*Extracted text*.
>>

The Setting – This is about a recent traffic calming street redesign in a residential area but one with major traffic arteries – Partridge St. and Woodlawn Ave.
The Scene – In the specific location there is: the Woodlawn Park Basketball Court, Albany Babe Ruth, National Little league, and Woodlawn Park Playground. The court is constantly in use. In non-COVID-19 baseball season, players and families pack the streets and grounds. Temporary signage goes out on game days to slow motor vehicle through traffic. Both Woodlawn and Partridge are “cut-through” streets connecting New Scotland Ave., Lake Ave. Main Ave., Western Ave., Washington Ave., and Central Ave.
Area Overview Prior to Redesign
Neckdown or Bulbout/Bumpout Looking South East at Glenwood
Close Up View
The Project – The City of Albany installed a “neck down,” “bulbout,” or “bumpout” mid-block to facilitate safe crossing at Glenwood St. From the National Association of City Transportation Officials, “Previous Studies on Effects of Bulbouts and Street Narrowing – The purpose of a bulbout (also known as a choker, curb bulb, neckdown, nub, or gateway) is reduction of the width of vehicle travel way at an intersection or a mid-block pedestrian crossing. Bulbouts shorten the street crossing distance for pedestrians, may slow vehicle speeds, and provide pedestrians and motorists with an improved view of one another, thereby reducing the risk of a motor vehicle–pedestrian collision.” [SOURCE: https://nacto.org/docs/usdg/effects_traffic_calming_on_ped_motorist_behavior_huang.pdf ]
Neckdown Looking North West at Glenwood from Partridge
Not only do the bulbouts reduce pedestrian travel distance, but they also provide a visible warning of their presence. Notably, the motor vehicle lane width is now 11 ft. (as should be the maximum lane width anywhere in the city). From observation, this is more than adequate for cars passing through and would not hinder first-responder vehicles. This is a heavily traveled street. While the feature is new to people in cars, they are definitely responsive to the new stop signs and narrowed road. As regular travelers become accustomed to the neckdown, speed and “pause-and-go” likely will increase. (Previously, there were no stop signs on Woodlawn at Glenwood.)

<<

*Activity A*. Translate this sentence from the Woodlawn traffic calming text into Spanish: "Temporary signage goes out on game days to slow motor vehicle through traffic."
*Activity B*. Please carry on the Woodlawn traffic calming text, starting after its final sentence.

*Extracted material*.
>>

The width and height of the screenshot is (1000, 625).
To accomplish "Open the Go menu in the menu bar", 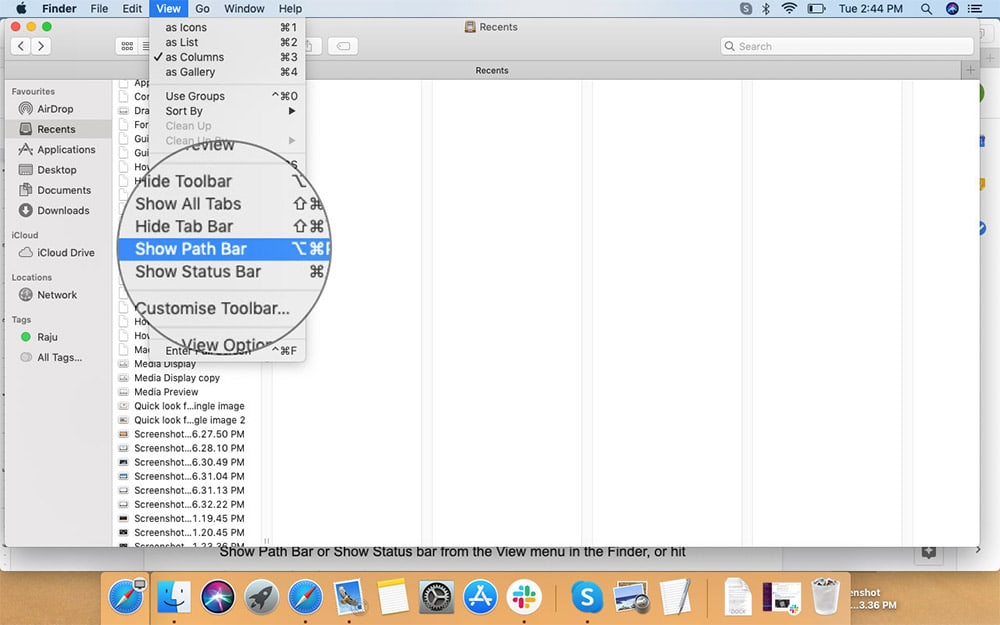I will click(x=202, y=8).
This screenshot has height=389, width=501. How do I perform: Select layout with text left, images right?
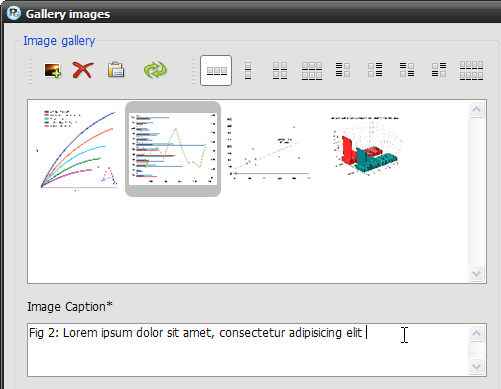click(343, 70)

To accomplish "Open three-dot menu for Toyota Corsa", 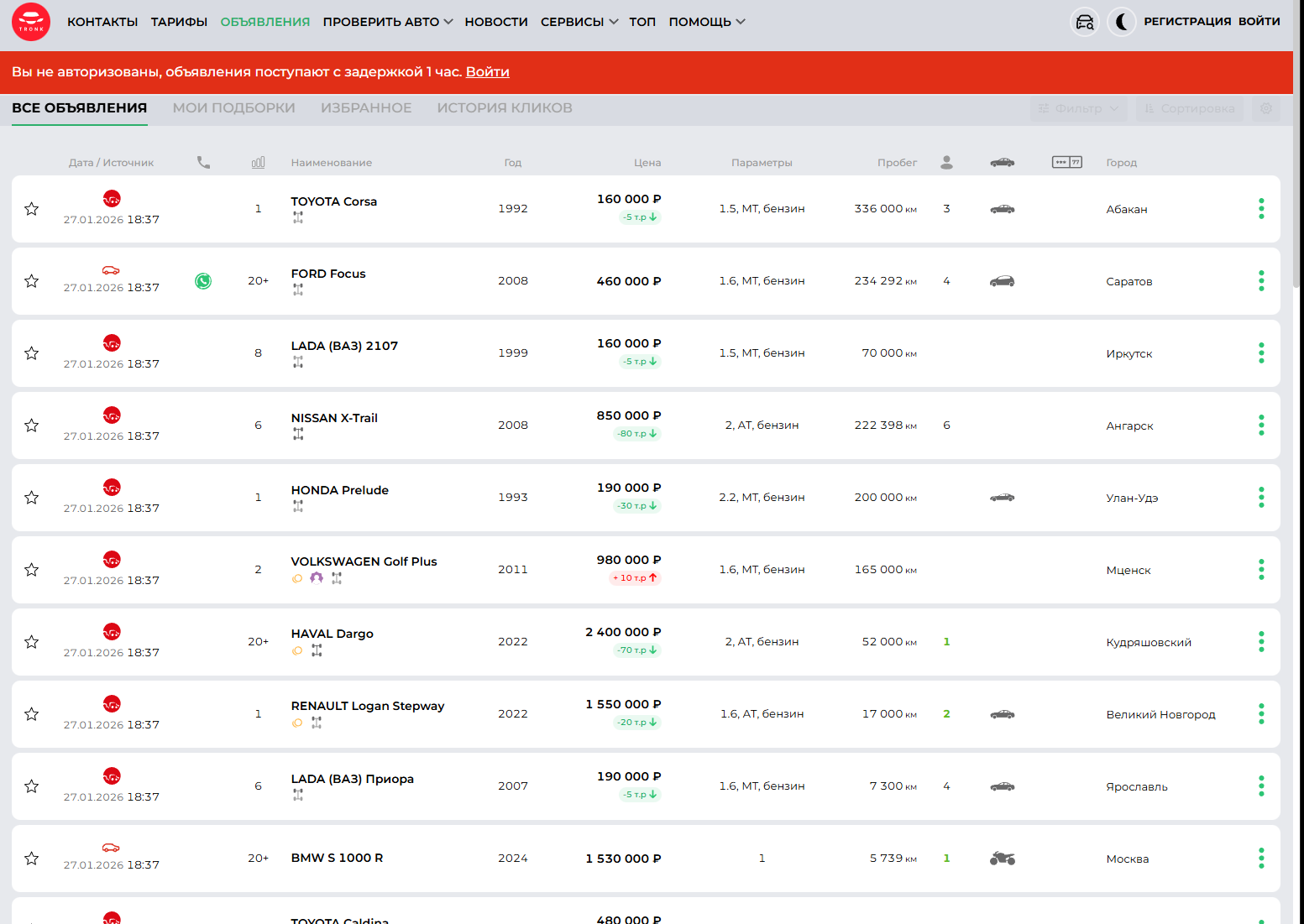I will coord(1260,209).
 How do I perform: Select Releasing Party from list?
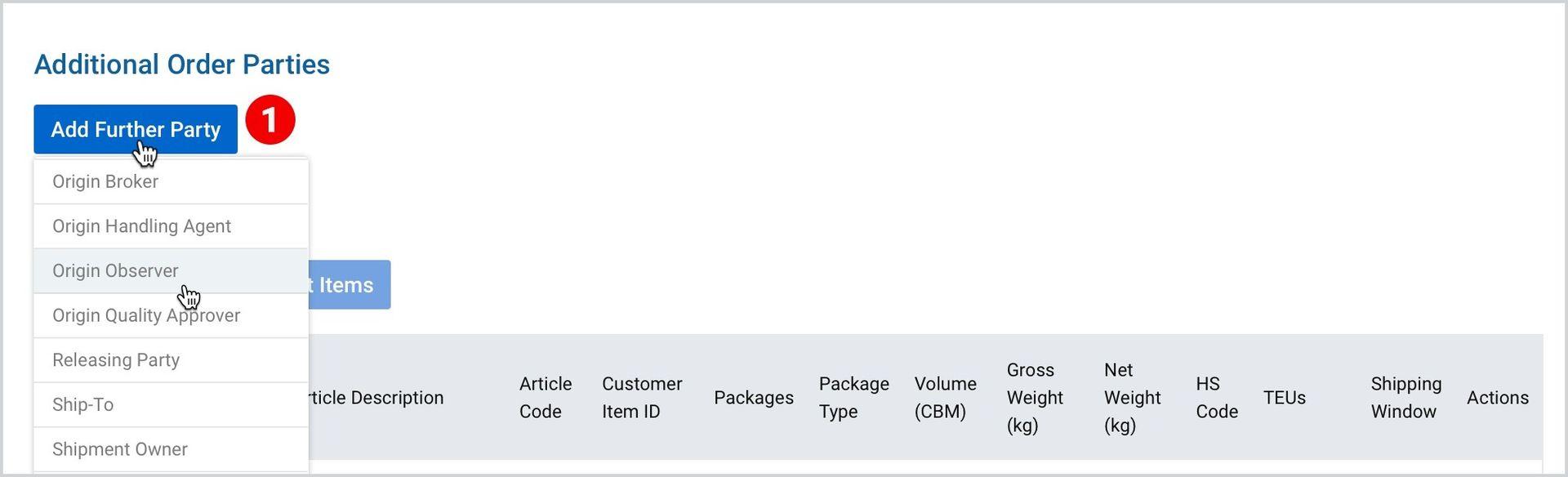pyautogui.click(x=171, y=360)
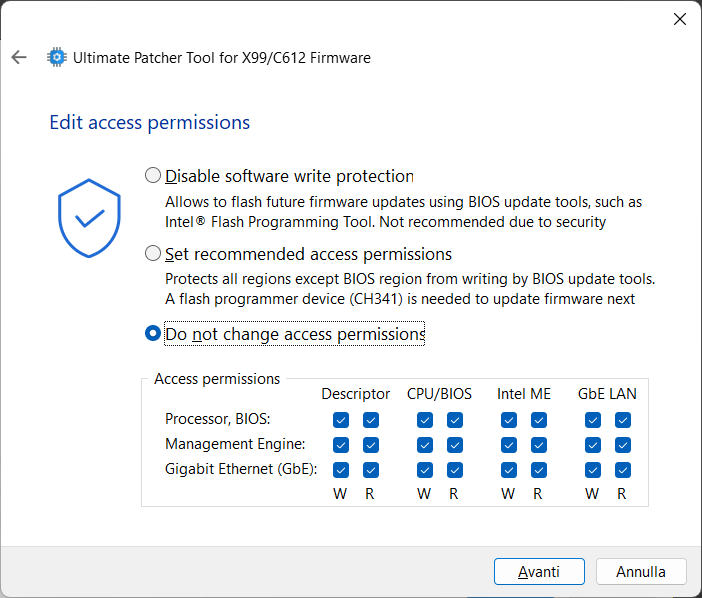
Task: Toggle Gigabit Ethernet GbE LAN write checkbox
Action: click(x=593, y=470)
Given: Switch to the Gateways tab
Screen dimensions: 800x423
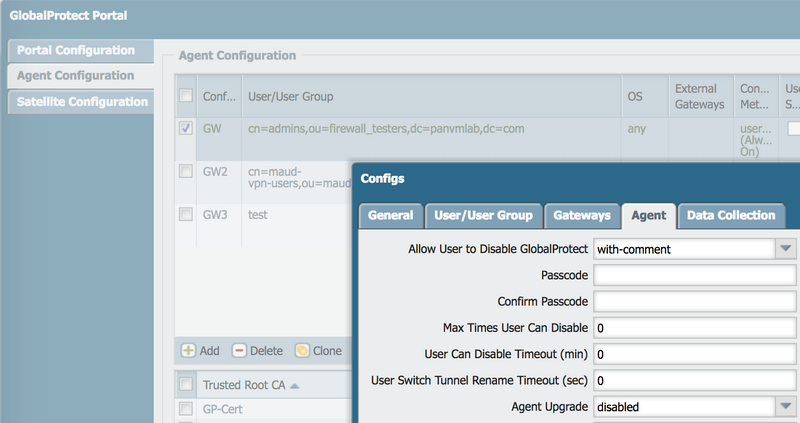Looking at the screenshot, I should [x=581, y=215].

<<

*Exercise result A*. En los días de partido se coloca señalización temporal para reducir la velocidad del tráfico vehicular de paso.

*Exercise result B*.
Plenty of Room – Brake Lights “On”
Why Not Elsewhere? – By comparison, Central Ave.’s curb-to-curb distance runs around 67 ft. With 2 7-ft. parking lanes, the motor vehicle travel lanes occupy 53 ft. or 12-13 ft. per lane. Wide enough? Can there be any question why this design determines the speed for people in cars vs. the posted (and theoretical) 30 MPH limit? One might guess that within a block on either side of the commercial district of Central Ave. from, say, King St. to Washington Ave. there are thousands of residents, many of whom will need to cross Central Ave. There are plenty of other opportunities within the city to “neck down” pedestrian crossings. It can be done!